→ **Your objective**: Exactly the lines from the line containing "Task: Collapse the Añadir dropdown button" through the last line of the entries below should appear in the answer, reproduced verbatim.
(The input begins)
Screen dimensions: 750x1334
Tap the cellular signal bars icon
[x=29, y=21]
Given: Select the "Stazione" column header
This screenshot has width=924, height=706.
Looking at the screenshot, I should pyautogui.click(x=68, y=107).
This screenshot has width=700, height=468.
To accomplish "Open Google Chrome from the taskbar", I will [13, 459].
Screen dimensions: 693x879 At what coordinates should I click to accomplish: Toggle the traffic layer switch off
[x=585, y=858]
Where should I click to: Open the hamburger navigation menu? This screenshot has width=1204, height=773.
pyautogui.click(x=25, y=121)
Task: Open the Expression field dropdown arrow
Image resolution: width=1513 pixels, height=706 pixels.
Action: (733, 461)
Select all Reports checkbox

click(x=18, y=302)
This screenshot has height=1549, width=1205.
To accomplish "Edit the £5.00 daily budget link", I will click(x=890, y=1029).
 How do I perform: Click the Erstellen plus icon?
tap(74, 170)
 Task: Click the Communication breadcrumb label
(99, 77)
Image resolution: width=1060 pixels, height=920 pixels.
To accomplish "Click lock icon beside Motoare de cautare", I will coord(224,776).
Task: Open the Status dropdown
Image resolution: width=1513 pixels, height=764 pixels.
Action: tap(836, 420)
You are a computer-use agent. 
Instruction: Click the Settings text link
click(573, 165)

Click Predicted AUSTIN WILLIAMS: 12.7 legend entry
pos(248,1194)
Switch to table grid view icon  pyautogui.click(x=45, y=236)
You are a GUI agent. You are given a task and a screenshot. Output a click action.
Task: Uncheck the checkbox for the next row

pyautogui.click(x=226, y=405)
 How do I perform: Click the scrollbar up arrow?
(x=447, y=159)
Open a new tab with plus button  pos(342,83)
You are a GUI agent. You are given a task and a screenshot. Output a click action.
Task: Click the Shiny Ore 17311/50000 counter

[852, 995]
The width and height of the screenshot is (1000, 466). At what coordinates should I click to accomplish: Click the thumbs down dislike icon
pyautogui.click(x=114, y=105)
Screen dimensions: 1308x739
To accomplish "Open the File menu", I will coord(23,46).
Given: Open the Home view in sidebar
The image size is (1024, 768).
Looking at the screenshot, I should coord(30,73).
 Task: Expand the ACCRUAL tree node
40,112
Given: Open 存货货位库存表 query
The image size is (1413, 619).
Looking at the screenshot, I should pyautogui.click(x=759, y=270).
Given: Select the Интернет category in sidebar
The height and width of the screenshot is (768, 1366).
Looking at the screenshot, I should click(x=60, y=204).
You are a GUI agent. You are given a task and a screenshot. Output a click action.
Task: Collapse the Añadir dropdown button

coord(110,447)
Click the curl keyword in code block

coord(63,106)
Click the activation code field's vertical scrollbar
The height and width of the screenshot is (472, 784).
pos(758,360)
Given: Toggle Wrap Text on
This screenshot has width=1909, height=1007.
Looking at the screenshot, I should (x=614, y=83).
(The input ends)
→ **Task response**:
Task: Collapse the Añadir dropdown button

coord(110,447)
Click the curl keyword in code block

coord(63,106)
Click the activation code field's vertical scrollbar
The height and width of the screenshot is (472, 784).
pos(758,360)
Given: Toggle Wrap Text on
This screenshot has width=1909, height=1007.
Looking at the screenshot, I should (x=614, y=83).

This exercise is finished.